▶ **PROBLEM TO WORK ON**:
Lines in the data below that contain the word "computer" are to be copied.

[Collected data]
►
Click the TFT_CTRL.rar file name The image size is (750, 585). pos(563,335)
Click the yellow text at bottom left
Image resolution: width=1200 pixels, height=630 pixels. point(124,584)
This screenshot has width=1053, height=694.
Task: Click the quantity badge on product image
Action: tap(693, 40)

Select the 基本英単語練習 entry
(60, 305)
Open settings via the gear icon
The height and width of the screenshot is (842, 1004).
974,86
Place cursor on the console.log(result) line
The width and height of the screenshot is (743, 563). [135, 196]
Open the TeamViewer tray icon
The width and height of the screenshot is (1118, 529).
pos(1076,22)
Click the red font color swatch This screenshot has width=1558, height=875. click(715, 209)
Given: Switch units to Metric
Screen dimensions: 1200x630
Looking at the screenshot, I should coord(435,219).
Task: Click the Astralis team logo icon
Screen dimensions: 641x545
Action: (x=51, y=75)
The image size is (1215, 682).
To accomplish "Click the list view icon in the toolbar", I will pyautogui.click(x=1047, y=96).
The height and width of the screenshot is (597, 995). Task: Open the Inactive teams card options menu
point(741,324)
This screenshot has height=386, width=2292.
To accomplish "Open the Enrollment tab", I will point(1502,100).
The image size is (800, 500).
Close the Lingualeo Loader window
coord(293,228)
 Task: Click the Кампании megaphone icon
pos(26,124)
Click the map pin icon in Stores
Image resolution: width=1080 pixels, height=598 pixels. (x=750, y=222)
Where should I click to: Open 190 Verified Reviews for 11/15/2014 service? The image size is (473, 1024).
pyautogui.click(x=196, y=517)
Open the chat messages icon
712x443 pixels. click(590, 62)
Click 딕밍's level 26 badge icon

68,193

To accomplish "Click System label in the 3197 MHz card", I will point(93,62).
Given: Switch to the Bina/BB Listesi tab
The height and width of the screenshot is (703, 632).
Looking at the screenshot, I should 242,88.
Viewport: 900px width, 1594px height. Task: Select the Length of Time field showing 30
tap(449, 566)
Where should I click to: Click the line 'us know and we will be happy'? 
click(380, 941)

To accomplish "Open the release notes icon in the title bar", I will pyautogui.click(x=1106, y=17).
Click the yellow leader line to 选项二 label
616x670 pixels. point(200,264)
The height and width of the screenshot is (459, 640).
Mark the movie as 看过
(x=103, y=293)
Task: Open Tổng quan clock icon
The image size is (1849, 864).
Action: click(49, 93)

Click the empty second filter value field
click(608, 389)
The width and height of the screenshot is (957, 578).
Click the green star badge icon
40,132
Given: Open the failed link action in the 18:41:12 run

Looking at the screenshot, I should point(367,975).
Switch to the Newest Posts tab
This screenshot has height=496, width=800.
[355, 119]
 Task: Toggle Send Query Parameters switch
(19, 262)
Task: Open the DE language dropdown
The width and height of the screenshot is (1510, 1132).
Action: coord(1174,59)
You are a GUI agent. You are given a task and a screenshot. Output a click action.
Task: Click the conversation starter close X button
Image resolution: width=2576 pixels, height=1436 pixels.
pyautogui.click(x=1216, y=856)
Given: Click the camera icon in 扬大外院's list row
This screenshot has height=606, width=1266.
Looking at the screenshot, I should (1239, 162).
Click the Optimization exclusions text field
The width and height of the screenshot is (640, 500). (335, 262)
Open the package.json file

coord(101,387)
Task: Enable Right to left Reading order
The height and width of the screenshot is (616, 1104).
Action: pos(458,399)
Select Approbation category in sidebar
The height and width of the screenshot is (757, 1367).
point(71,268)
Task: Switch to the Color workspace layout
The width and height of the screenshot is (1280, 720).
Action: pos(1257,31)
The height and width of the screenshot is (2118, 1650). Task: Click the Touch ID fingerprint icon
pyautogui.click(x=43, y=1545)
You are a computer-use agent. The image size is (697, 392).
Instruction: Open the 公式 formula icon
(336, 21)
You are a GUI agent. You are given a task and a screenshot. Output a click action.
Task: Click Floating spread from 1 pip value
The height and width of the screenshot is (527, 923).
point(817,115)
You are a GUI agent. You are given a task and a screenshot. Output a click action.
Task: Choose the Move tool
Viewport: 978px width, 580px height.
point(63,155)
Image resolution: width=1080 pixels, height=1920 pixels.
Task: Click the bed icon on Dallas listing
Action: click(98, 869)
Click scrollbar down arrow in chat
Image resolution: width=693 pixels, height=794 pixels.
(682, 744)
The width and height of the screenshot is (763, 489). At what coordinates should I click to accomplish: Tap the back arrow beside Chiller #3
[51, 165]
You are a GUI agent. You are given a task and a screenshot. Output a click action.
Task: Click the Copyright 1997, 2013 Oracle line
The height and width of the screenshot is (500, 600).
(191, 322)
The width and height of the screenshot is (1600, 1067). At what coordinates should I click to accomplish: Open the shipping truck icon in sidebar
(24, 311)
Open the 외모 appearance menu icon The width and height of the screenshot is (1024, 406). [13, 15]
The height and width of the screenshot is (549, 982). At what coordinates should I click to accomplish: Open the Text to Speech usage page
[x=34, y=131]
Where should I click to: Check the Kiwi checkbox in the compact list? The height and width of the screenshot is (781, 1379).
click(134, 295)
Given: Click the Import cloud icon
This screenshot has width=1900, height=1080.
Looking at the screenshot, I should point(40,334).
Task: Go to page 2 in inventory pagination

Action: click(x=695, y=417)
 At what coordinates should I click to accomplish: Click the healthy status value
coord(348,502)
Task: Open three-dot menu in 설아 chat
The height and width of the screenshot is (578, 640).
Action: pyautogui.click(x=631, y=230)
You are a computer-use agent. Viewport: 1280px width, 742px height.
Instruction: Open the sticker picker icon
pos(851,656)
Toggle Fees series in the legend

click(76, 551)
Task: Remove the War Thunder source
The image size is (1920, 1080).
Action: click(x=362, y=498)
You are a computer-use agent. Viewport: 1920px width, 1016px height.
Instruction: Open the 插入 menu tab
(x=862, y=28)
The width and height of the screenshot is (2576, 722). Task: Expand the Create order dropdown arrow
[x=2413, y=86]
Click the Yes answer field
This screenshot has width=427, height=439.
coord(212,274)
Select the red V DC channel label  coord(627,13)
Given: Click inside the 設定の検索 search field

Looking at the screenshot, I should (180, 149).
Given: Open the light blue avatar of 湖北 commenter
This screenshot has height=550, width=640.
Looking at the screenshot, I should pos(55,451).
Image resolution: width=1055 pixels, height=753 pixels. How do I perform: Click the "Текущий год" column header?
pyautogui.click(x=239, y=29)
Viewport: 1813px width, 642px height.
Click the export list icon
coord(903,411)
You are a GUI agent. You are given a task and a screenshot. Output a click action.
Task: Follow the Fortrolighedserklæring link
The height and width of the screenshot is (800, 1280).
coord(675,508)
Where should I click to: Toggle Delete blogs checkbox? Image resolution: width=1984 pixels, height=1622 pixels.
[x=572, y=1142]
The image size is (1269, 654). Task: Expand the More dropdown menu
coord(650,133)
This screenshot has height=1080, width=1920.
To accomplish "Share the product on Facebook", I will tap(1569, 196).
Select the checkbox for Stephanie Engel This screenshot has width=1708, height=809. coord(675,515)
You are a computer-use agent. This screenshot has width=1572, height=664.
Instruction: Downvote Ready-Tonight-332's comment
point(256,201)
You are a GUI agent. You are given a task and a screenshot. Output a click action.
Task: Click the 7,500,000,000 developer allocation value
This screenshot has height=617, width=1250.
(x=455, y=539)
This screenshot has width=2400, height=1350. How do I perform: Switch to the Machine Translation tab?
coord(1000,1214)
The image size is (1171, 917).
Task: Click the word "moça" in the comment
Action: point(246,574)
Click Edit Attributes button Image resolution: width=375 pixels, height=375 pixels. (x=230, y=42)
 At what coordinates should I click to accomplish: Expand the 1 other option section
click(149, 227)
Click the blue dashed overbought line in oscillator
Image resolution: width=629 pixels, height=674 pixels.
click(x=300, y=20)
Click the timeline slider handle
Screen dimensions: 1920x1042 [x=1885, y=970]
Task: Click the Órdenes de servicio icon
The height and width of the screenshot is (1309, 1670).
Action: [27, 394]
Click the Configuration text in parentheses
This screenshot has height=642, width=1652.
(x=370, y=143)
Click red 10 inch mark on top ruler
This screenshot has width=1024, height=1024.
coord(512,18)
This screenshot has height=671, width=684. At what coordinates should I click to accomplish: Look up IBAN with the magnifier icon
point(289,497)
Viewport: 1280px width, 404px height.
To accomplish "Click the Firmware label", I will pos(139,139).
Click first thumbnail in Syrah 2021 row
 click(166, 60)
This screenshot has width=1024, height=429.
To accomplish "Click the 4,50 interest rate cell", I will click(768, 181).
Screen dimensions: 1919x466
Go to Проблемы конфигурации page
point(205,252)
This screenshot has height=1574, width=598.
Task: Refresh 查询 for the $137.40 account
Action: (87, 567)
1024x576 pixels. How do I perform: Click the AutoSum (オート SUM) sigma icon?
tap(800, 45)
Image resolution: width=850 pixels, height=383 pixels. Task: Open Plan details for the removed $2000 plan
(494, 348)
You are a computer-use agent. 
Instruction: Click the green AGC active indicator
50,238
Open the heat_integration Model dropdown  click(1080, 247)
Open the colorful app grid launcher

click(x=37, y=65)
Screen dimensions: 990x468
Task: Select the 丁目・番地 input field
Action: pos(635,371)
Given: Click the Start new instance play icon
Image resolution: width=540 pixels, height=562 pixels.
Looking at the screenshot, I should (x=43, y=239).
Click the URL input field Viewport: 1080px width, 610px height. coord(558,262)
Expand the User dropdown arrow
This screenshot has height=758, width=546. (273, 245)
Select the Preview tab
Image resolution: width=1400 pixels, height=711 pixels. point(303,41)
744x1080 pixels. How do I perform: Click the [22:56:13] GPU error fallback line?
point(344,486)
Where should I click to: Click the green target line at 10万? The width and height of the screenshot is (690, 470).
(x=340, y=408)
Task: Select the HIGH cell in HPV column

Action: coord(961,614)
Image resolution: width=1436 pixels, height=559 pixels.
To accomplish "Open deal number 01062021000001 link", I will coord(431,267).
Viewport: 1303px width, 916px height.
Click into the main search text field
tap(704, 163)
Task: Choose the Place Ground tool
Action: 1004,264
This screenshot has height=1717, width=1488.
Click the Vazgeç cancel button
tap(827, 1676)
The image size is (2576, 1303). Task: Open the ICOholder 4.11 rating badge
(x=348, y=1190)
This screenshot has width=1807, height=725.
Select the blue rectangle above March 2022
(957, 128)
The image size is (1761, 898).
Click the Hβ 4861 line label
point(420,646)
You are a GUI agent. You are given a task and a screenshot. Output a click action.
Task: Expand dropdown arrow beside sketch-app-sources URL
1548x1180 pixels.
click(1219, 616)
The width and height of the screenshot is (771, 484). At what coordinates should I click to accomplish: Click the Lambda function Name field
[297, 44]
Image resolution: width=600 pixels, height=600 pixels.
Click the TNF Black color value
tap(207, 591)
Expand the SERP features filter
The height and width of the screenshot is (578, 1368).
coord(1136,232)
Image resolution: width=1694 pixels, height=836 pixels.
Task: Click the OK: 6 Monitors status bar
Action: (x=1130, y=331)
◄
▶ **RESULT OF THIS EXERCISE**:
You are a computer-use agent. The image size is (697, 392).
You are a computer-use agent. Viewport: 1280px width, 742px height.
You are a computer-use agent. Viewport: 1920px width, 1016px height.
You are a computer-use agent. This screenshot has width=1572, height=664.
You are a computer-use agent. 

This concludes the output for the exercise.